Honduras: non-lieu pour l’ex-président Juan Orlando Hernandez dans une affaire de corruption
La justice hondurienne a classé sans suite, mardi 1er septembre, l’affaire de corruption dite «Pandora II» visant l’ancien président Juan Orlando Hernández, dans laquelle il était accusé d’avoir participé au détournement de près de 11 millions de dollars de fonds publics, dont une partie aurait servi à financer sa campagne présidentielle de 2013.

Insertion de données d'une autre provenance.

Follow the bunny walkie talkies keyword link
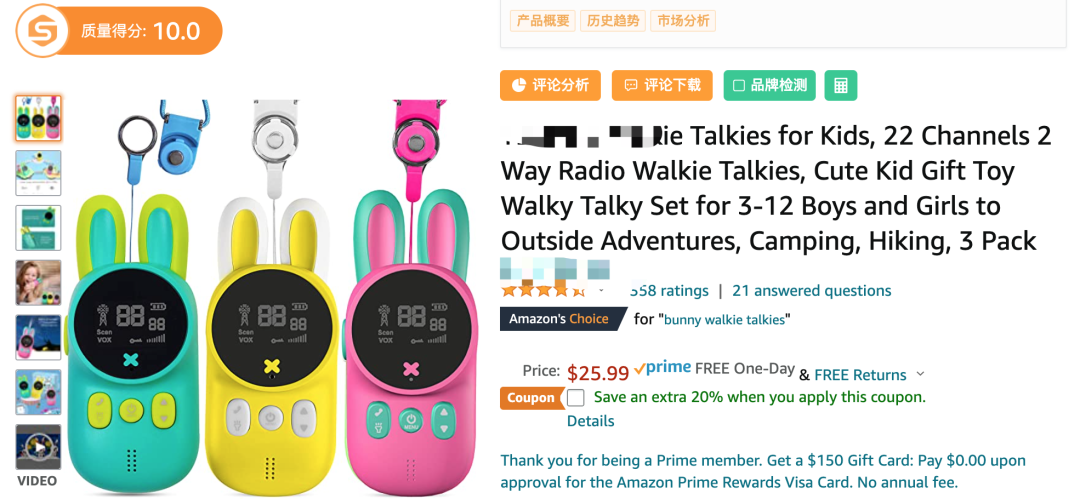 click(x=725, y=319)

Le porte-parole du pouvoir judiciaire hondurien, Carlos Silva, a confirmé la décision aux médias locaux. Selon lui, le magistrat en charge du dossier a estimé que Juan Orlando Hernández n’était pas responsable des décisions budgétaires au moment des faits et qu’il était impossible d’établir avec certitude que les fonds détournés avaient effectivement financé sa campagne.
L’enquête «Pandora II» portait sur des détournements de fonds publics survenus entre 2010 et 2013, imputés à plusieurs responsables gouvernementaux de l’époque. Âgé de 57 ans, Juan Orlando Hernández a dirigé le Honduras de 2014 à 2022.
Cette décision judiciaire intervient neuf mois après la grâce présidentielle accordée par Donald Trump, le 1er décembre 2025, qui a annulé la condamnation à 45 ans de prison prononcée en 2024 par une cour fédérale américaine pour conspiration en vue d’importer de la cocaïne vers les États-Unis.
Début août déjà, un tribunal hondurien spécialisé dans le crime organisé avait rejeté une demande de détention préventive dans ce même dossier «Pandora II», permettant à l’ancien président d’être jugé en liberté sous conditions plutôt qu’en détention.